We were out to dinner with good friends last week, enjoying happy hour with sake and sushi. My friend relayed to the waitress what she wanted for dinner, and ended her order with, “I would like extra ginger please.” I looked up at her and smiled. You know why? Because my good friend ordered that for me — she knows that I always enjoy extra ginger with my sushi. I happen to think that makes her an awesome friend and definitely a keeper. That small action inspired this week’s blog; I realized that there are certain habits that feed your friendships.
Go out of your way to make your friends feel special. I know this is difficult when you’re juggling so many responsibilities in your life. You probably often feel like you can’t fit any more on your plate, emotionally or logistically! However, as crazy as it seems, that one moment when she ordered the ginger for me made me feel special. It meant that she pays attention to what makes me happy and she was thinking of me. Trust me, she has plenty to keep her busy right now in her own life. But somehow, in that moment, she was able to completely focus on our friendship.
Mean it when you say that you forgive and forget. There are women that verbalize that they forgive but don’t let truly go in their heart. They hold on to things in their close relationships and it eventually negatively impacts the relationship. It simmers beneath the surface and when the friendship hits rocky waters, the incident from many years ago comes spewing out of their mouth. Are you guilty of this? Please try to remember that forgiving someone truly means forgiving and moving on. Acknowledge your hurt or anger, work through the emotions and move on.

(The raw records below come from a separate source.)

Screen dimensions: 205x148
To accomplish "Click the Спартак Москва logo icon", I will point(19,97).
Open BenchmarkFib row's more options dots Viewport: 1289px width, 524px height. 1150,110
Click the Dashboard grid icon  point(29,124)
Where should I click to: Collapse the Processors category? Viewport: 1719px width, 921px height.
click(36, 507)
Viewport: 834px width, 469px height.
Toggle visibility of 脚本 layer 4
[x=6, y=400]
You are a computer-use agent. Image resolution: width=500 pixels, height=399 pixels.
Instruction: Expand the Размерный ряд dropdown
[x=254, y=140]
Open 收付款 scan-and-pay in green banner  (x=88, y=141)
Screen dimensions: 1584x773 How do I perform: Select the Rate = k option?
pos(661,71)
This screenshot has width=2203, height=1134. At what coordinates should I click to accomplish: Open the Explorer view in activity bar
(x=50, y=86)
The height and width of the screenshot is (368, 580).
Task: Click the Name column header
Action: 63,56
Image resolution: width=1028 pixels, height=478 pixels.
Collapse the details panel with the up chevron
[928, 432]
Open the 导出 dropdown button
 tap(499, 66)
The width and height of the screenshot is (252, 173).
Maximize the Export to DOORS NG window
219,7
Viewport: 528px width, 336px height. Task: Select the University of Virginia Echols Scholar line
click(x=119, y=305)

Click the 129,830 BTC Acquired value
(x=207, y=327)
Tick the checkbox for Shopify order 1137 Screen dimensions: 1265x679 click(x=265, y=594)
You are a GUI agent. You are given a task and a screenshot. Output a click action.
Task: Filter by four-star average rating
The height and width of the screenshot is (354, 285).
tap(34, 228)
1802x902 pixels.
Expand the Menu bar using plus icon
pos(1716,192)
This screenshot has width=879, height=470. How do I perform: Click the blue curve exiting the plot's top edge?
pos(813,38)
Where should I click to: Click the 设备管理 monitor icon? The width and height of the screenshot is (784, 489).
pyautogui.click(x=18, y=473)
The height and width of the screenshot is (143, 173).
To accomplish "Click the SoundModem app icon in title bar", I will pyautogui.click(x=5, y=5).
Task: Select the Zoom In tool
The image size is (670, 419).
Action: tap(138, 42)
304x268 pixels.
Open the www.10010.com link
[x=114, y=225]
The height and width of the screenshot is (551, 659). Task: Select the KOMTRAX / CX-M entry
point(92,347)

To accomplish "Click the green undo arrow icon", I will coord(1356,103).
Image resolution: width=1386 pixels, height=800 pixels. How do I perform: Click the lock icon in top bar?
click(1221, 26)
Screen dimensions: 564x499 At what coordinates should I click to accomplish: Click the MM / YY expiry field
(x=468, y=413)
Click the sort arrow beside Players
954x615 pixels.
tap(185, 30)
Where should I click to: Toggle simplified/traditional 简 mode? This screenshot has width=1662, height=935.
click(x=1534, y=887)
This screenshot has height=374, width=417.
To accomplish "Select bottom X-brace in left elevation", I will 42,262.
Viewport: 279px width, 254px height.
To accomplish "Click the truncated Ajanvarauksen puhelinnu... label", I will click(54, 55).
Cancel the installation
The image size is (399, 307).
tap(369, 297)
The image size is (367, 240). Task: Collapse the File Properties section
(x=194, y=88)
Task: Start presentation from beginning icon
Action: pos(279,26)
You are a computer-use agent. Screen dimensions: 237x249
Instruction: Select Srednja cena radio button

Listen to your friend and validate their feelings. When your friend is sharing a problem with you, you most likely want them to feel better. This could lead to you trying to “fix” the problem for them. However, usually what they want and need is for you to listen and validate that you understand what they are going through. With our busy lives, it’s sometimes hard to truly listen to someone. To be an active listener requires you to focus all of your attention and energy on that one task; however, it is well worth it. A point to remember during this process is to leave judgment out of the equation. True friends don’t judge; they let their friends know that they support them. Your friend might just need to share the problem in order to come to her own conclusions.
Be there for your friend in the good times and the bad. Let’s be honest here. Sometimes, it’s easier for us to be there for our friends when they’re down than it is when everything is going stellar for them. You know why? It’s a little thing called jealousy. It grabs a hold of you and it’s hard to shake. At times it’s downright embarrassing to us but at some point, it happens to everyone. Here’s a tip: acknowledge your feelings and work through them. It is normal to feel envy when your life is having a downturn and your friend’s life is soaring. Accept your feelings and move on. Eventually, the tables will be turned and you will appreciate the support.
I believe we all can agree that our friendships are very, very important to us. I encourage you to take an honest look at YOU and your friendships and make the changes needed to be an exceptional friend.